A Missão das Nações Unidas para a Estabilização do Haiti (Minustah, na sigla em francês) não deve ser encerrada no curto prazo, de acordo com a resolução do Conselho de Segurança que, na última terça-feira, prorrogou o mandato da missão por mais seis meses. O texto demonstra reconhecimento do órgão aos avanços realizados pelas tropas lideradas pelo Brasil, mas também sinaliza uma mudança de foco em relação aos objetivos iniciais da intervenção, o que deve levar a novas prorrogações.
Desde o início da missão, em 2004, a violência urbana foi controlada e os primeiros passos para o retorno à normalidade política foram dados. A partir de agora, segundo a ONU, a missão vai começar a atuar em causas tão complexas quanto lentas, tais como: encorajar o diálogo democrático entre os atores políticos haitianos; estimular a participação das mulheres na política; fortalecer a segurança do país com crescimento econômico e social; e implementar programas de emprego altamente efetivos.
Com a inclusão destas novas tarefas, tornou-se impossível estimar uma data para a retirada definitiva das tropas. Na prática, as diretrizes da ONU estão ordenando um combate contra graves indicadores sociais, como os 50% de analfabetismo, a renda per capita de US$ 410 ao ano e a 146.ª posição no Índice de Desenvolvimento Humano (IDH), a pior colocação entre os países americanos. O texto inicial, de 2004, já citava compromissos no longo prazo, mas a ênfase era, sobretudo, a questão imediata da violência.

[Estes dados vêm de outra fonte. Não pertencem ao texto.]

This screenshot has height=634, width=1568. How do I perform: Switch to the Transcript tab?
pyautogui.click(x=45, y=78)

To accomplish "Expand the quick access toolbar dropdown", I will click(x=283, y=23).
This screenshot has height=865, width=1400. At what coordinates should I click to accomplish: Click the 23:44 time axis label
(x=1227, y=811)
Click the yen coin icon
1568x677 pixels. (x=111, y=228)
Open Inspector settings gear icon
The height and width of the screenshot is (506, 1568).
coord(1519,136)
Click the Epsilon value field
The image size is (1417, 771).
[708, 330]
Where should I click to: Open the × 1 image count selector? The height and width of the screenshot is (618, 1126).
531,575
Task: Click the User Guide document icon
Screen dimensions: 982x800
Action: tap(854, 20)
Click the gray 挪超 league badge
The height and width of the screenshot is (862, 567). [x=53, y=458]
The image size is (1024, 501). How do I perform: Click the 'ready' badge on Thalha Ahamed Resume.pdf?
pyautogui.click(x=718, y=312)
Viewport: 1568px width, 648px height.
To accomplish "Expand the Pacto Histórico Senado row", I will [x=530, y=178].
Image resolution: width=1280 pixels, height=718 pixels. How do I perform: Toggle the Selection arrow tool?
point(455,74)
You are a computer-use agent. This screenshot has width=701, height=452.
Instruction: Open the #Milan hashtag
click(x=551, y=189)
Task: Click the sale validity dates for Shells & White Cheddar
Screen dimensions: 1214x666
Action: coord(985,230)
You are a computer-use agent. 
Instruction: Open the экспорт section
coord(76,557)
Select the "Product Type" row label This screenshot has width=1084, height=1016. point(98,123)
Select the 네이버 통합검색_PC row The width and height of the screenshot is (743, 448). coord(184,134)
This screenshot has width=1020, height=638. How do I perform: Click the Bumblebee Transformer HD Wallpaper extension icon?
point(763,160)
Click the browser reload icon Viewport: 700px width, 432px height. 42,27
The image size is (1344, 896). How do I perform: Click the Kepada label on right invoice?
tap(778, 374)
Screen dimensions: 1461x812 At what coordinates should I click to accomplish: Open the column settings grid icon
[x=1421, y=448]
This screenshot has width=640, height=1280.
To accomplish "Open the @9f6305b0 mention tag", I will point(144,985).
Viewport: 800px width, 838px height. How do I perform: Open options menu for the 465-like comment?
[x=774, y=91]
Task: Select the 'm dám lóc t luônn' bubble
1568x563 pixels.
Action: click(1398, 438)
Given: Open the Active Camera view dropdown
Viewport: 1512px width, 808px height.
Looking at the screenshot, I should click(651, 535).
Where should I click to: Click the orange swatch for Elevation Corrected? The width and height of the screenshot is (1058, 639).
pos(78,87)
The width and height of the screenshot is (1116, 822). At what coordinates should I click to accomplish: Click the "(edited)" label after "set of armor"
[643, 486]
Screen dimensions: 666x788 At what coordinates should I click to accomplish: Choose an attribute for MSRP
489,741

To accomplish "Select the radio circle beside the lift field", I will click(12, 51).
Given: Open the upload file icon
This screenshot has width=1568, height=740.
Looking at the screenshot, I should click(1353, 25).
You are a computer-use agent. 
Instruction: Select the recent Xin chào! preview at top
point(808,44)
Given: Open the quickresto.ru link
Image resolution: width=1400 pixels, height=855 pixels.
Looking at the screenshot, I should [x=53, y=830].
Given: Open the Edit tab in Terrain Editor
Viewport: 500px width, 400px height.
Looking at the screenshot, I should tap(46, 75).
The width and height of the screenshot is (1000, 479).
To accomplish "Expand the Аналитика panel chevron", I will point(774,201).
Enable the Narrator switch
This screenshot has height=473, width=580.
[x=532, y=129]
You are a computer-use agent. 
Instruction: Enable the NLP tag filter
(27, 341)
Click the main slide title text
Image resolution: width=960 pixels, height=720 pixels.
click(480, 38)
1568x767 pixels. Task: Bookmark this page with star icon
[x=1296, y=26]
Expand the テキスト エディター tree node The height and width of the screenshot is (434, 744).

A Minustah foi estabelecida em 2004 com mandato inicial de seis meses. Quase 7 mil soldados foram enviados para estabilizar o país após a queda do então presidente Jean-Bertrand Aristide.
Em nota divulgada à imprensa, o ministro da Defesa, Nelson Jobim, ressalta: "A questão básica hoje é que [a missão] não pode sair efetivamente. Não precisamos apenas manter, mas também construir a paz, e a paz só se dá pelo desenvolvimento econômico".
Ameaça
Antes mesmo da questão econômica, o principal receio das Nações Unidas é a volta das gangues armadas. Seus integrantes, em sua maioria, não foram presos; apenas desmobilizados. É um problema semelhante ao encontrado pelos Estados Unidos no Afeganistão. Apesar da ocupação total do território, as forças interventoras não são capazes de neutralizar pequenos grupos insurgentes, que podem se reorganizar assim que os militares saírem do Haiti.
Mesmo com a nova agenda socioeconômica, a operação ainda se configura como amplamente militar. Dos pouco mais de 9 mil integrantes da missão, 7 mil são "capacetes azuis" soldados encarregados exclusivamente da segurança do país. Nesta última prorrogação, a diminuição do contingente foi relativamente pequena, passando de 7 mil para 6.940 soldados.
Leonardo Arquimimo de Carvalho, especialista em Segurança e Defesa, acredita ser grande a possibilidade de a intervenção humanitária no Haiti se estender por muito tempo sem perspectiva de conclusão. "É um cenário possível em qualquer missão humanitária. Mas, caso haja um agravamento na situação, eu imagino que o governo brasileiro não será ingênuo. Se a missão se tornar delicada, o Brasil vai começar a retirar suas tropas e deixar no país apenas técnicos civis", prevê.
Sobre o papel da Minustah, Arquimimo reconhece uma mudança na atuação, que ele credita a uma adequação à realidade do país. "Não dá para planejar uma ação bélica sem conhecer o ambiente. Antes do início da missão, o conjunto de informações era bastante distorcido. Além disso, o Haiti também está tendo dificuldade para se organizar política e socialmente. Até tempestades e furacões atrapalharam, e os militares foram obrigados a intervir inclusive nesse caso", relembra.